▶ _TO DO_
In all of the data below, swap each occurrence of "Open" for "Launch" and keep every other part unchanged. Omit the pictures from your output.

▶ _Data for locating text and elements_
■ ■ ■ ■ ■ ■ ■

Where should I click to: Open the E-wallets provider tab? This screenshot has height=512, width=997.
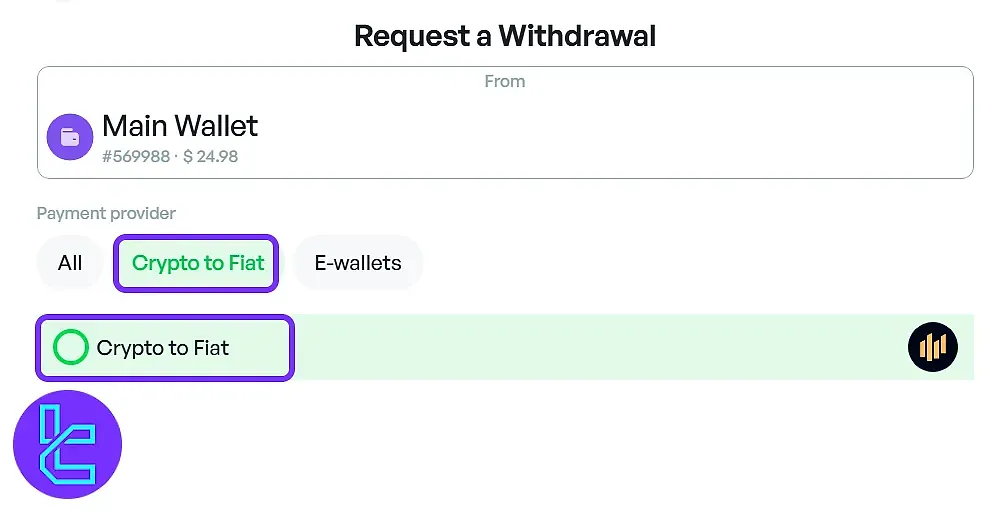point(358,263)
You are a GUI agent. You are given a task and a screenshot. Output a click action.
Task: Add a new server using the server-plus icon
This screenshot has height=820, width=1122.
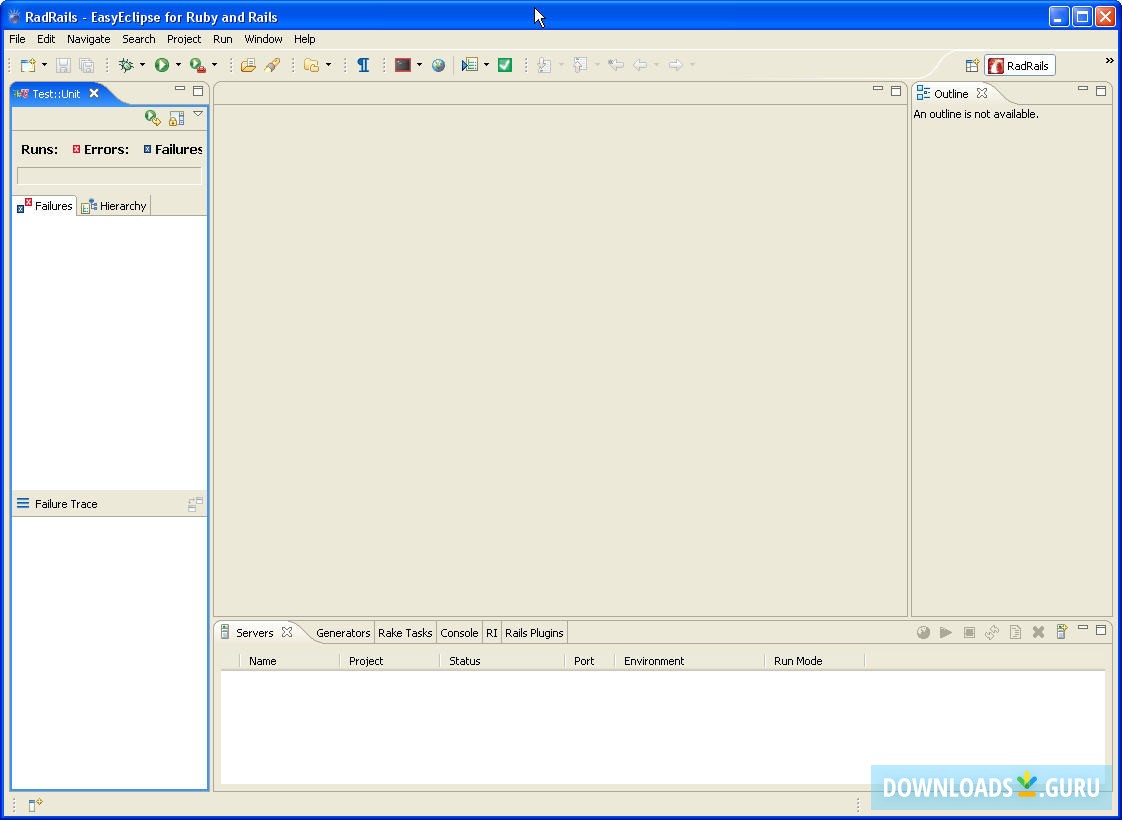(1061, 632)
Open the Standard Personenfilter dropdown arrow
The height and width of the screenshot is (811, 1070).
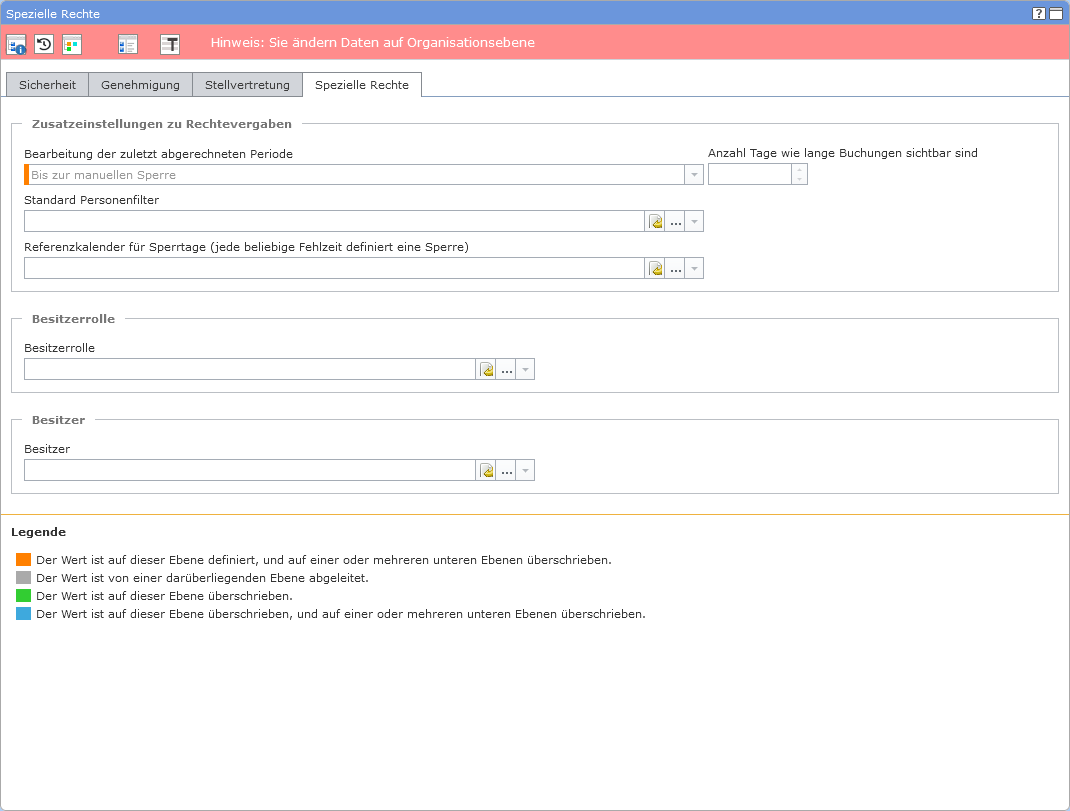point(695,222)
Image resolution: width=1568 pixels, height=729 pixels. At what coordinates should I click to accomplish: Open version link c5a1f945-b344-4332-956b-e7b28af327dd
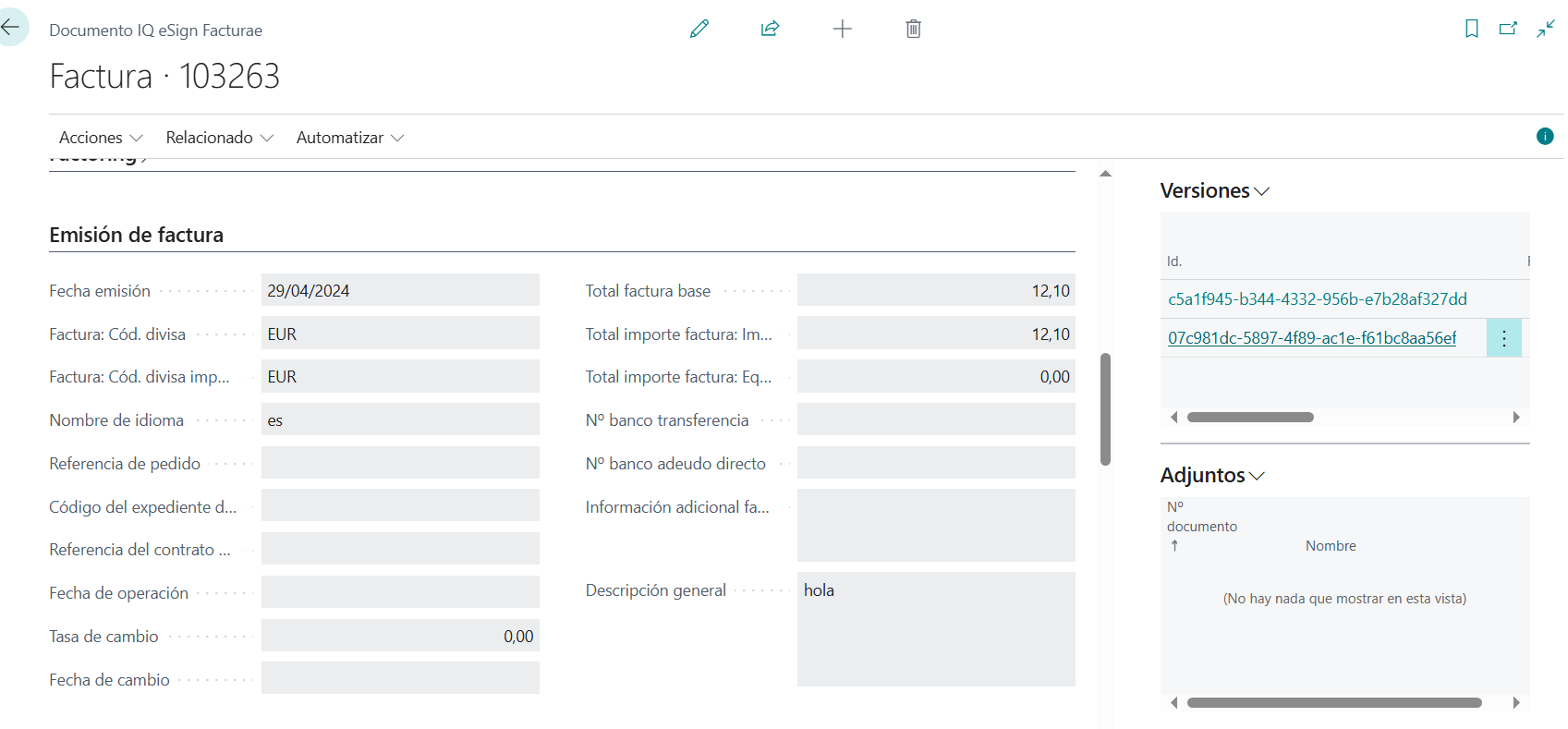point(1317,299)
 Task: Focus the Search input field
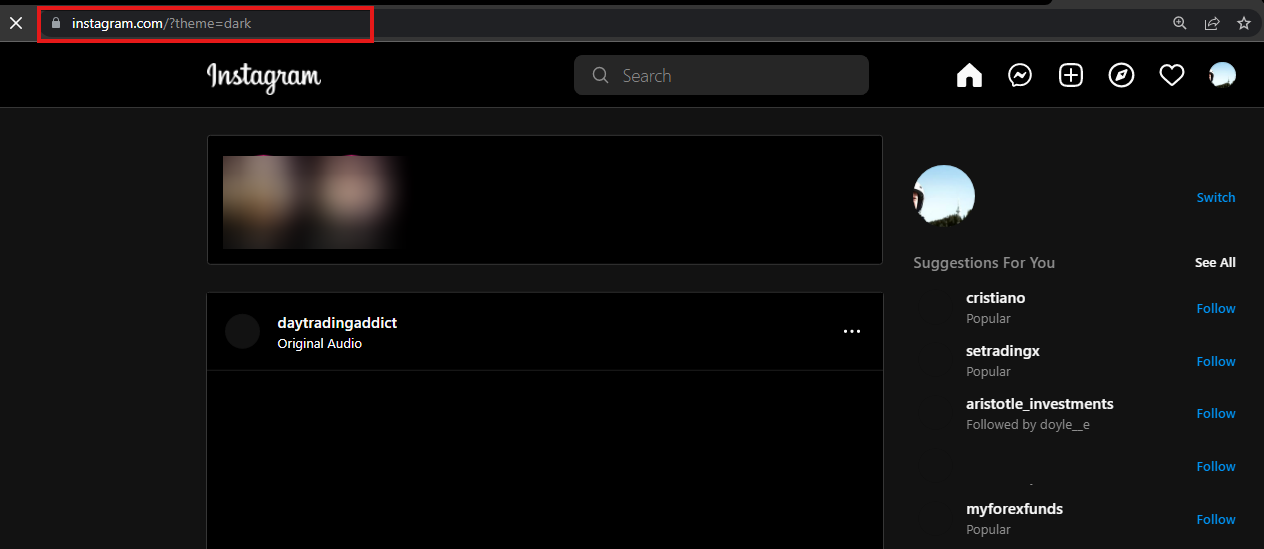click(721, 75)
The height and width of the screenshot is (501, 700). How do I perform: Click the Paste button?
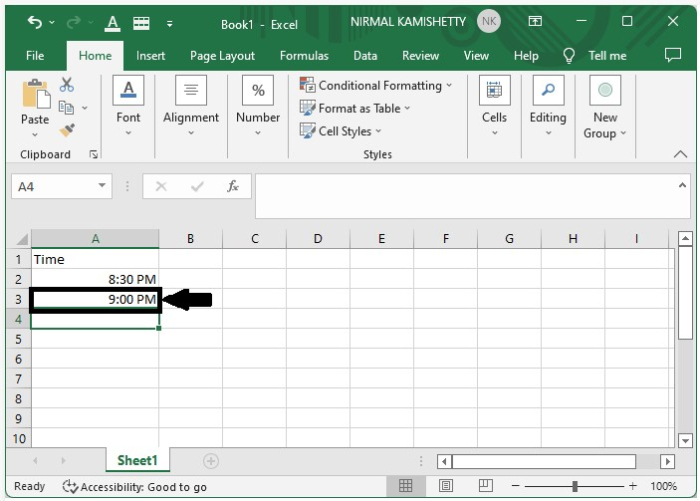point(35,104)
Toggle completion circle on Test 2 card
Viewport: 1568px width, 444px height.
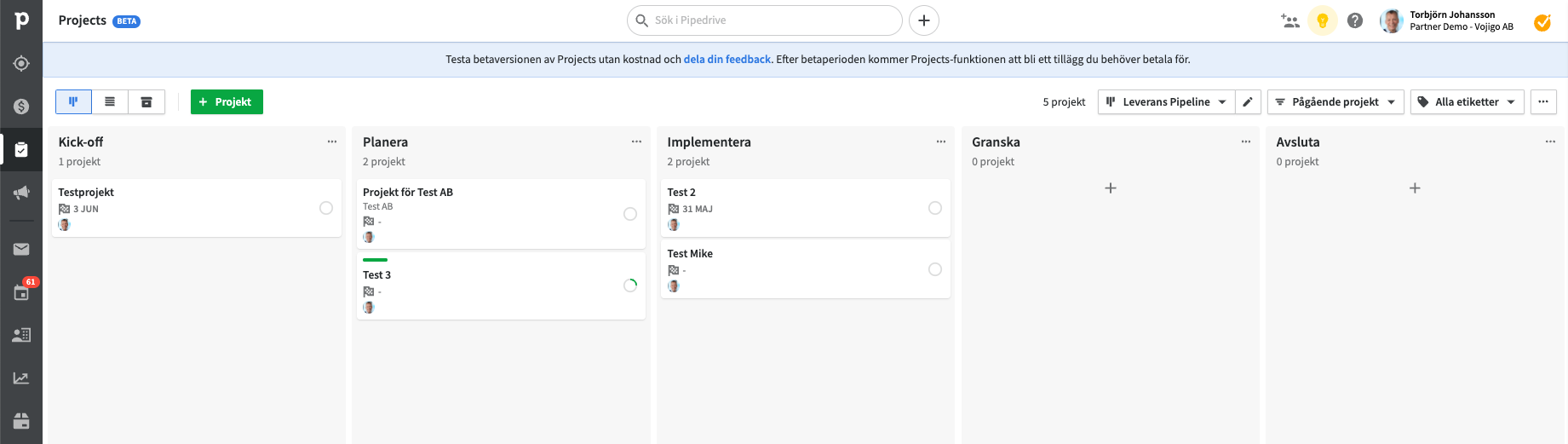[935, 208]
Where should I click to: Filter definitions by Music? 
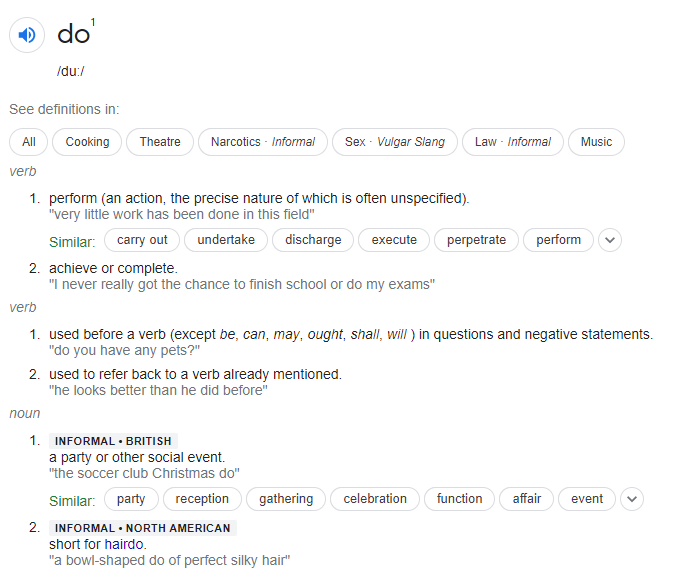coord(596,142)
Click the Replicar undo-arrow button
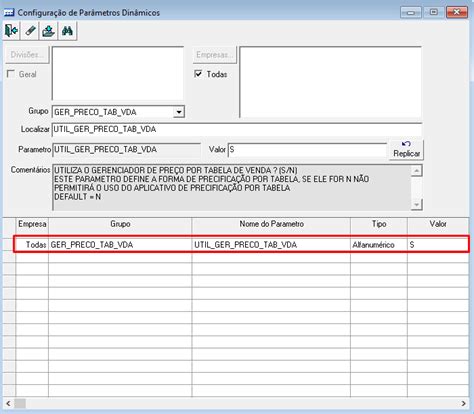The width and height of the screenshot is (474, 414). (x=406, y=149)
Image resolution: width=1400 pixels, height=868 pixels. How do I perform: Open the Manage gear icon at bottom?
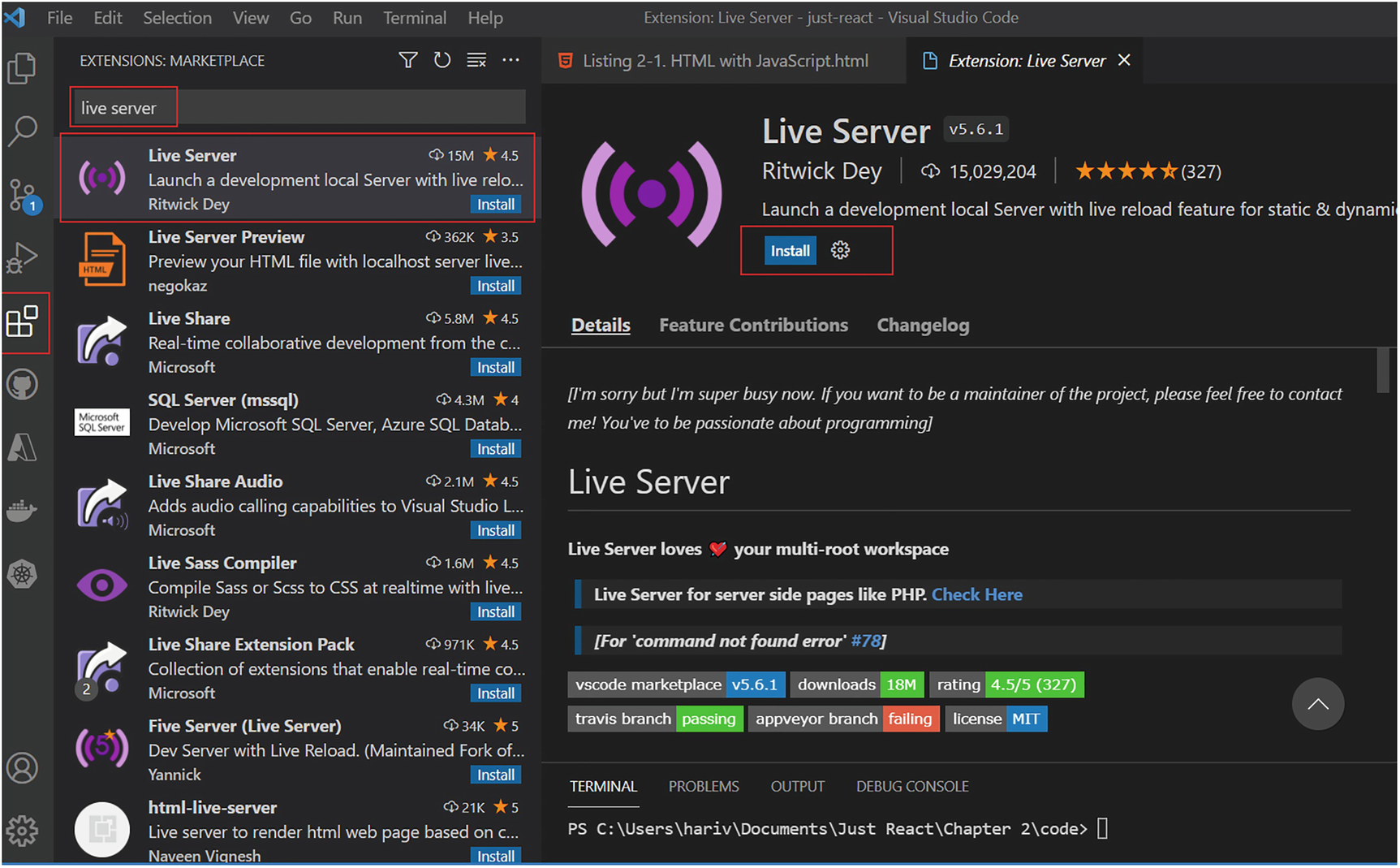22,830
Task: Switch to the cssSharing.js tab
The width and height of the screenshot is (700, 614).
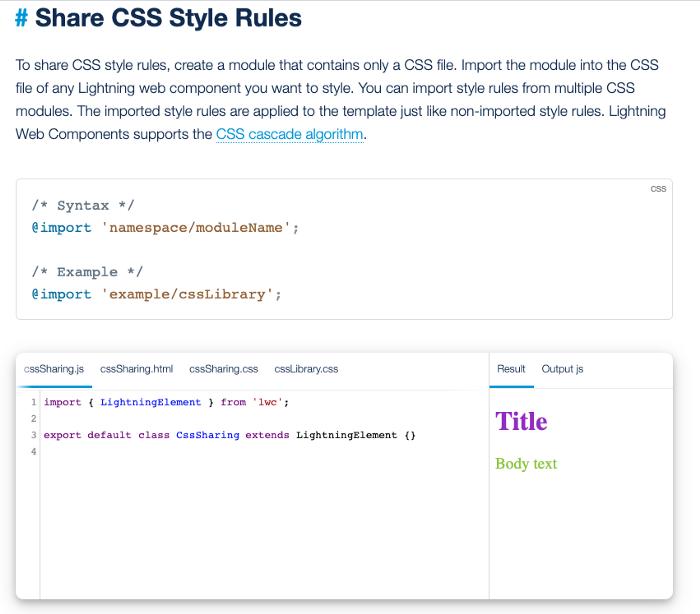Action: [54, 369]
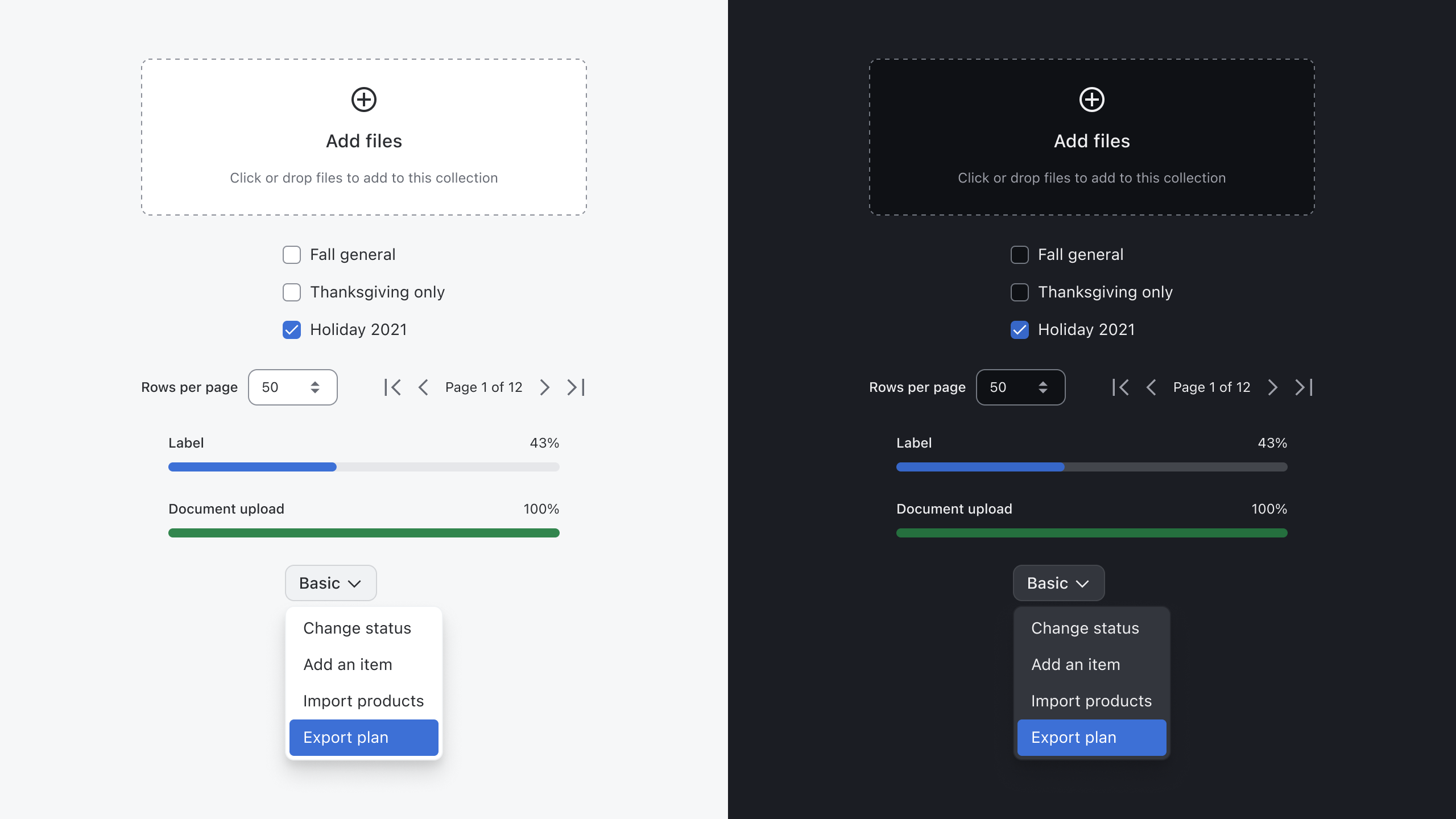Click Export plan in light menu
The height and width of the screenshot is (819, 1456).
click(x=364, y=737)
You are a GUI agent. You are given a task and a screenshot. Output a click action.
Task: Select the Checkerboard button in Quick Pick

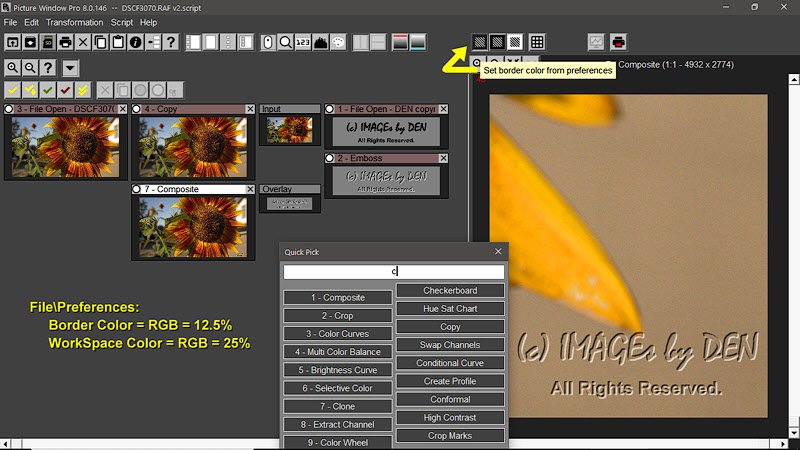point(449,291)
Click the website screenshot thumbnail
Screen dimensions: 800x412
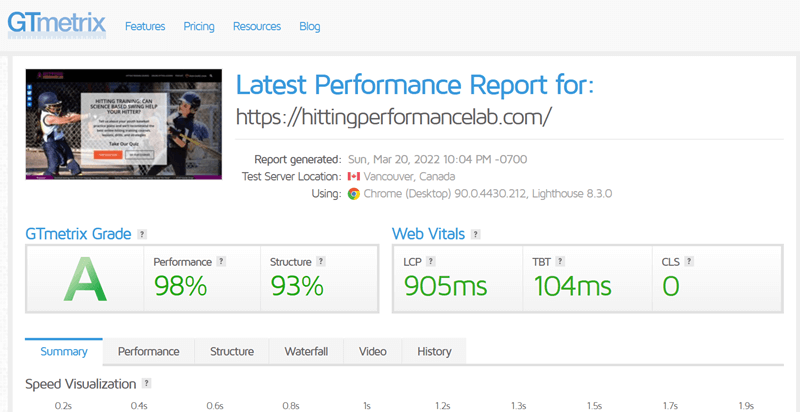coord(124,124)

■ ■ ■ ■ ■ ■ ■

▶ _OUTPUT FOR THIS TASK_
Where should I click to: Launch the E-wallets provider tab? This screenshot has height=512, width=997.
point(358,263)
You are a GUI agent. You are given a task and a screenshot. Output a click action.
Task: Add a new server using the server-plus icon
This screenshot has height=820, width=1122.
(1061, 632)
Launch the Standard Personenfilter dropdown arrow
The height and width of the screenshot is (811, 1070).
point(695,222)
Image resolution: width=1568 pixels, height=729 pixels. At what coordinates should I click to accomplish: Launch version link c5a1f945-b344-4332-956b-e7b28af327dd
point(1317,299)
 Task: Focus the Search input field
click(721, 75)
The height and width of the screenshot is (501, 700). How do I perform: Click the Paste button?
point(35,104)
Toggle completion circle on Test 2 card
Viewport: 1568px width, 444px height.
[935, 208]
Where should I click to: Filter definitions by Music? 
coord(596,142)
Click the Replicar undo-arrow button
The width and height of the screenshot is (474, 414). (x=406, y=149)
Image resolution: width=1400 pixels, height=868 pixels. How do I perform: Launch the Manage gear icon at bottom?
22,830
Task: Switch to the cssSharing.js tab
The width and height of the screenshot is (700, 614).
Action: [54, 369]
Click Export plan in light menu
The height and width of the screenshot is (819, 1456).
click(x=364, y=737)
You are a GUI agent. You are given a task and a screenshot. Output a click action.
Task: Select the Checkerboard button in Quick Pick

point(449,291)
Click the website screenshot thumbnail
Screen dimensions: 800x412
coord(124,124)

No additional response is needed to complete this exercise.